Involvement of calcium channels in depolarization-evoked release of adenosine from spinal cord synaptosomes.
Published Web Locationhttps://doi.org/10.1111/j.1471-4159.1993.tb03233.x
The potential involvement of L- and N-type voltage-sensitive calcium (Ca2+) channels and a voltage-independent receptor-operated Ca2+ channel in the release of adenosine from dorsal spinal cord synaptosomes induced by depolarization with K+ and capsaicin was examined. Bay K 8644 (10 nM) augmented release of adenosine in the presence of a partial depolarization with K+ (addition of 6 mM) but not capsaicin (1 and 10 microM). This augmentation was dose dependent from 1 to 10 nM and was followed by inhibition of release from 30 to 100 nM. Nifedipine and nitrendipine inhibited the augmenting effect of Bay K 8644 in a dose-dependent manner, but neither antagonist had any effect on release of adenosine produced by K+ (24 mM) or capsaicin (1 and 10 microM). omega-Conotoxin inhibited K(+)-evoked release of adenosine in a dose-dependent manner but had no effect on capsaicin-evoked release.

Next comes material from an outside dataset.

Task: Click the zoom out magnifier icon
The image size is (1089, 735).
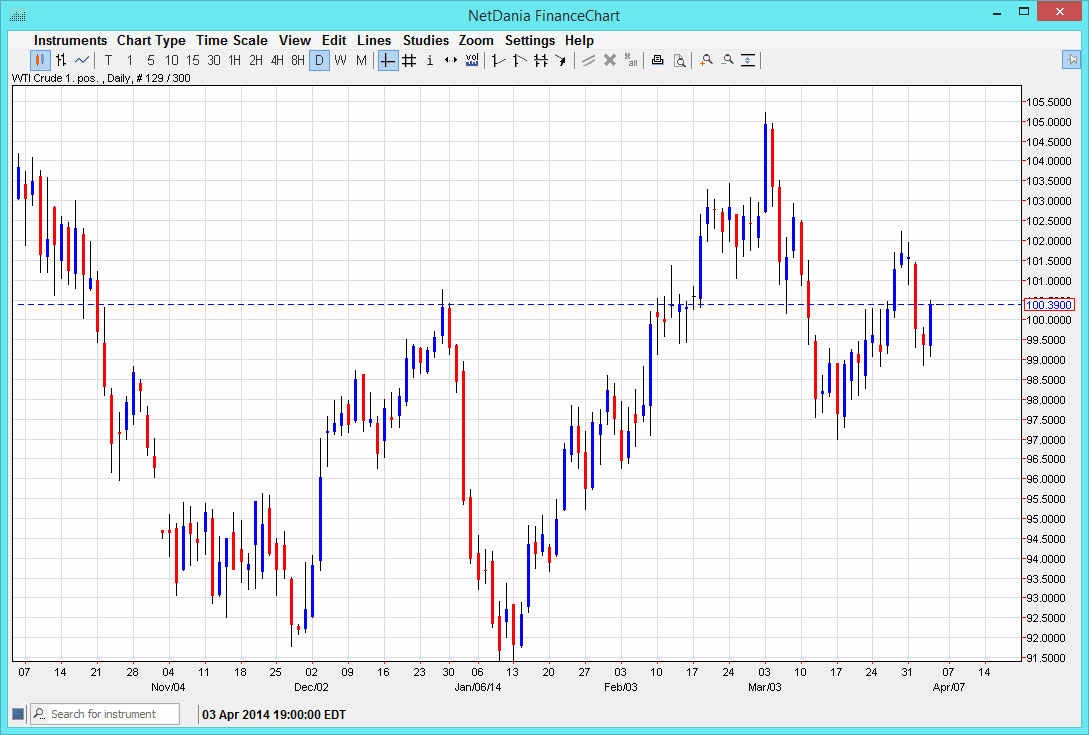Action: click(727, 61)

Ruthenium red blocked capsaicin-induced release of adenosine but had no effect on K(+)-evoked release. Although L-type voltage-sensitive Ca2+ channels can modulate release of adenosine when synaptosomes are partially depolarized with K+, N-type voltage-sensitive Ca2+ channels are primarily involved in K(+)-evoked release of adenosine. Capsaicin-evoked release of adenosine does not involve either L- or N-type Ca2+ channels, but is dependent on a mechanism that is sensitive to ruthenium red.